[Records on locating visible targets]
• • •
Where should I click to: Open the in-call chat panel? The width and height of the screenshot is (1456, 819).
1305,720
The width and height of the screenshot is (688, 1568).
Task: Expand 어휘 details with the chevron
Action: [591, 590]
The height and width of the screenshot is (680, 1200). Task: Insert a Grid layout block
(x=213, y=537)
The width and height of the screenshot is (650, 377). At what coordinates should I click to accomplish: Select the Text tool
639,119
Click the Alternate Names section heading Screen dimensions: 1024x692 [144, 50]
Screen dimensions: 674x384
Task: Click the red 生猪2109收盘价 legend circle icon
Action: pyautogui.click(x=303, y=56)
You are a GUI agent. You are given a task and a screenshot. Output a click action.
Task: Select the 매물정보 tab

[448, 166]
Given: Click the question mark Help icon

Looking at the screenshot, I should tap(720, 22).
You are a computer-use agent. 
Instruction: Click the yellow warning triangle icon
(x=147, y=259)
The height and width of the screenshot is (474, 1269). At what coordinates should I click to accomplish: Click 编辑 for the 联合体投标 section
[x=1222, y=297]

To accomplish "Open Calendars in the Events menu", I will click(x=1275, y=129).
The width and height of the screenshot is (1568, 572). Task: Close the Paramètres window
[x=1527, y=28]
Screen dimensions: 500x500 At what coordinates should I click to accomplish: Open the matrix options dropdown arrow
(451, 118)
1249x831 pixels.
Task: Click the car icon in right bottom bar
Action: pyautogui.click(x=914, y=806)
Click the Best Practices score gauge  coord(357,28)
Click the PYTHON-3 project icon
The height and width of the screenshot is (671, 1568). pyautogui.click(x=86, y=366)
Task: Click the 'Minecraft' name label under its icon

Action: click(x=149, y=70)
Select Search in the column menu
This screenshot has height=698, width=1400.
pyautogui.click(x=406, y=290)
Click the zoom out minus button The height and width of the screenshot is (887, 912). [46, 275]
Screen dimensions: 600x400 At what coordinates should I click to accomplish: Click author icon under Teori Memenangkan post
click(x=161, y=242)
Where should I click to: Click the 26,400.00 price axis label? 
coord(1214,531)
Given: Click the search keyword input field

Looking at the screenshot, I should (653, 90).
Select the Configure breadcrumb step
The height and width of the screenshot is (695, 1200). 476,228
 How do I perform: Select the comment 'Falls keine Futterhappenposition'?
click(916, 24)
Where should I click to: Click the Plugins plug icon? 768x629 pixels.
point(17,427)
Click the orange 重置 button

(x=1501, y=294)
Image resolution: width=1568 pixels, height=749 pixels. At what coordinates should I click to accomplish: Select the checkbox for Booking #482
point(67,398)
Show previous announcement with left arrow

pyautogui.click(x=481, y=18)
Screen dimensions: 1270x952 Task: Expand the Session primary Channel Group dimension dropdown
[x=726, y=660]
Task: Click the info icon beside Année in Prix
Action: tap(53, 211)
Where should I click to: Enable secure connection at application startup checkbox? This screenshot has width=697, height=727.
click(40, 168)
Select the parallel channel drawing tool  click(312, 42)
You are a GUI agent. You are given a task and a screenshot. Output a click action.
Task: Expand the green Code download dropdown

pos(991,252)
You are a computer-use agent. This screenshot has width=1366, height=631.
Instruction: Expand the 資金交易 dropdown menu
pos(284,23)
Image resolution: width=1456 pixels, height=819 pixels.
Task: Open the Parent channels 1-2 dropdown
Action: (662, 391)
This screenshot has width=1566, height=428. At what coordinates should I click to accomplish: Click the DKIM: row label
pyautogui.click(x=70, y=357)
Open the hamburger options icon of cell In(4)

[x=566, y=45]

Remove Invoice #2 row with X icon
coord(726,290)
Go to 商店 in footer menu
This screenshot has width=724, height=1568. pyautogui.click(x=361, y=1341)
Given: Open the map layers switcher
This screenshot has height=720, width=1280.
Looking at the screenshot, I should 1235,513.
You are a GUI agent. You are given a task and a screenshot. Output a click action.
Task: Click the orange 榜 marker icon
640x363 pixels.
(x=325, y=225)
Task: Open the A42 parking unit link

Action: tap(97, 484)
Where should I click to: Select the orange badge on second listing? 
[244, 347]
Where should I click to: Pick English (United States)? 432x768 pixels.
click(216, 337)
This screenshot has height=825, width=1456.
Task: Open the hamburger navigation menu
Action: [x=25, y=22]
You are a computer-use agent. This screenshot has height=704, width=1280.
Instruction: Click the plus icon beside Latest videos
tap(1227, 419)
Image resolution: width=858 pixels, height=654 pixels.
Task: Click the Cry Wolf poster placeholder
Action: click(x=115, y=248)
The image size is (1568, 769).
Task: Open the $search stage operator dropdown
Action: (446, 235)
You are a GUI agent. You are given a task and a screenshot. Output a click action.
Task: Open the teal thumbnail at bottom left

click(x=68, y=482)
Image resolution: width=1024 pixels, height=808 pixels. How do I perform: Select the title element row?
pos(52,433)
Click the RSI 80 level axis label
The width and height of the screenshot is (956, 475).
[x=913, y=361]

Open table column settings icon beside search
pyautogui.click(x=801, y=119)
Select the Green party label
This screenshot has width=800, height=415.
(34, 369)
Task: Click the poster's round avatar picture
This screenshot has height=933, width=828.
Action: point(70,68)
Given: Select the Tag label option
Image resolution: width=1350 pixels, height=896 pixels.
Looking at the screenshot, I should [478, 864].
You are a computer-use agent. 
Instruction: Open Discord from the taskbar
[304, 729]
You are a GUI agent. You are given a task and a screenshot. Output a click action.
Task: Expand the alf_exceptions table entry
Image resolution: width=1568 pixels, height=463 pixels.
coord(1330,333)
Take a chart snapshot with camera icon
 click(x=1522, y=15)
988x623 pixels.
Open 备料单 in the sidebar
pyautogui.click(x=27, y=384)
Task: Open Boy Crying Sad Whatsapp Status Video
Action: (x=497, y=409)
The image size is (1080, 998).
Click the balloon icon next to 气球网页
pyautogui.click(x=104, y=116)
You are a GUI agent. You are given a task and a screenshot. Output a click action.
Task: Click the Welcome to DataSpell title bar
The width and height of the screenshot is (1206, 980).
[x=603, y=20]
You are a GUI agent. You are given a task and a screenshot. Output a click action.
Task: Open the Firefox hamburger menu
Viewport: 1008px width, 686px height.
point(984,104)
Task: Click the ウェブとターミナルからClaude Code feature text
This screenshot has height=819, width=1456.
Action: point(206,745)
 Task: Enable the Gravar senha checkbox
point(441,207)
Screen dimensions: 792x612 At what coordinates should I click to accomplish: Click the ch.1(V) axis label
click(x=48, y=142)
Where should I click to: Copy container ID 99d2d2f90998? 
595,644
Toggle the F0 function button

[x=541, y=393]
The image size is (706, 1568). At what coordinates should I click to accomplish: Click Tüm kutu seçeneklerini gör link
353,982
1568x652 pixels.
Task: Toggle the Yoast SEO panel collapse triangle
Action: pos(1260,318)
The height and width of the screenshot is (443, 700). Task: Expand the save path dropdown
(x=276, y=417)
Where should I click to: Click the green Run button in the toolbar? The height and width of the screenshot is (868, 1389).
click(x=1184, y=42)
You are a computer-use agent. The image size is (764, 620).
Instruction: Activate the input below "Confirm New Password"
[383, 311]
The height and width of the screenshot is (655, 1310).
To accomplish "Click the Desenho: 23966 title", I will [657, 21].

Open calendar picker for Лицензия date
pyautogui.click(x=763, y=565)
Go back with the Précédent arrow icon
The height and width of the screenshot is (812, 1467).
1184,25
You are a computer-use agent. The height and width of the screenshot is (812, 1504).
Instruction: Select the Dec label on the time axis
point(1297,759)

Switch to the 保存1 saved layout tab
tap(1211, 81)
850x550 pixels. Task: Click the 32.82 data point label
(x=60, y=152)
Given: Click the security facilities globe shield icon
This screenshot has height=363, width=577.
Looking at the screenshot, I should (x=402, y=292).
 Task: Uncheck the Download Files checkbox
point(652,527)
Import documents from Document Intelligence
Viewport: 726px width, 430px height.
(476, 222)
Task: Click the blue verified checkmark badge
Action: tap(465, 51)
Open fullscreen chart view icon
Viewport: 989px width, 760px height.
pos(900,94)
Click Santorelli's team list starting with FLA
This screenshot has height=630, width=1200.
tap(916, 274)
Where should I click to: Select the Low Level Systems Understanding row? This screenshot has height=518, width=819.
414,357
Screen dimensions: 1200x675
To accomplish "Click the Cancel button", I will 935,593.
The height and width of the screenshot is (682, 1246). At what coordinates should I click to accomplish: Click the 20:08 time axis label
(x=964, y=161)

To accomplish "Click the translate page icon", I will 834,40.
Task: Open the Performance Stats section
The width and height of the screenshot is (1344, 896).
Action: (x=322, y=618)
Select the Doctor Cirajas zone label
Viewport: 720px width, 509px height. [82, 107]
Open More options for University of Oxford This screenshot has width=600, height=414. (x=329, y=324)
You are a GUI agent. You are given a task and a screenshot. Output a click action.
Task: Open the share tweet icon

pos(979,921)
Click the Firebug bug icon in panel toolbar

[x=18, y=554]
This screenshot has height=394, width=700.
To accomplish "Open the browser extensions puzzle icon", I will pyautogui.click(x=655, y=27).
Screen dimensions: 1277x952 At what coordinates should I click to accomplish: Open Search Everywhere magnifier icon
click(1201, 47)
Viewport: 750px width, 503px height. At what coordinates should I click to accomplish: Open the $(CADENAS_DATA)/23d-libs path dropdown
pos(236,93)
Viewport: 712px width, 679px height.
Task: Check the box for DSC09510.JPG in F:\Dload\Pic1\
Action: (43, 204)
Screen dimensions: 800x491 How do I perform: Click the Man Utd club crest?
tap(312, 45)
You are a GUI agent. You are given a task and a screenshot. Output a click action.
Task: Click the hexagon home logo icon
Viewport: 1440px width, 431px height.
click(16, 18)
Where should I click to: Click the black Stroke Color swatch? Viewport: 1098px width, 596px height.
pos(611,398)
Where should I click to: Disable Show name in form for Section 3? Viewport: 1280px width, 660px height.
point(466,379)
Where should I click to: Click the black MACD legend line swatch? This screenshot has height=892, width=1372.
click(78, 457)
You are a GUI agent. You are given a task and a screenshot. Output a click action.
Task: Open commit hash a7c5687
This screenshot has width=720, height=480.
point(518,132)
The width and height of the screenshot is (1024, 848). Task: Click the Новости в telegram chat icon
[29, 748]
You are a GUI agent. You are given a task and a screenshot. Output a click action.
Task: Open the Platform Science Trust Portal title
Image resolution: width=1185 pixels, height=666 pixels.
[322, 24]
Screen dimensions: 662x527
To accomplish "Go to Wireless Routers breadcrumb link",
• • •
### REQUIREMENTS
Render the records from the start through the line containing "pyautogui.click(x=406, y=290)" as a numbered list, omitting blank lines.

### PROBLEM SOLUTION
1. Where should I click to: Open the in-call chat panel? The width and height of the screenshot is (1456, 819).
2. 1305,720
3. The width and height of the screenshot is (688, 1568).
4. Task: Expand 어휘 details with the chevron
5. Action: [591, 590]
6. The height and width of the screenshot is (680, 1200). Task: Insert a Grid layout block
7. (x=213, y=537)
8. The width and height of the screenshot is (650, 377). At what coordinates should I click to accomplish: Select the Text tool
9. 639,119
10. Click the Alternate Names section heading Screen dimensions: 1024x692 [144, 50]
11. Screen dimensions: 674x384
12. Task: Click the red 生猪2109收盘价 legend circle icon
13. Action: pyautogui.click(x=303, y=56)
14. You are a GUI agent. You are given a task and a screenshot. Output a click action.
15. Task: Select the 매물정보 tab
16. [448, 166]
17. Given: Click the question mark Help icon
18. Looking at the screenshot, I should tap(720, 22).
19. You are a computer-use agent. 
20. Instruction: Click the yellow warning triangle icon
21. (x=147, y=259)
22. The height and width of the screenshot is (474, 1269). At what coordinates should I click to accomplish: Click 编辑 for the 联合体投标 section
23. [x=1222, y=297]
24. To accomplish "Open Calendars in the Events menu", I will click(x=1275, y=129).
25. The width and height of the screenshot is (1568, 572). Task: Close the Paramètres window
26. [x=1527, y=28]
27. Screen dimensions: 500x500 At what coordinates should I click to accomplish: Open the matrix options dropdown arrow
28. (451, 118)
29. 1249x831 pixels.
30. Task: Click the car icon in right bottom bar
31. Action: pyautogui.click(x=914, y=806)
32. Click the Best Practices score gauge  coord(357,28)
33. Click the PYTHON-3 project icon
34. The height and width of the screenshot is (671, 1568). pyautogui.click(x=86, y=366)
35. Task: Click the 'Minecraft' name label under its icon
36. Action: click(x=149, y=70)
37. Select Search in the column menu
38. This screenshot has height=698, width=1400.
39. pyautogui.click(x=406, y=290)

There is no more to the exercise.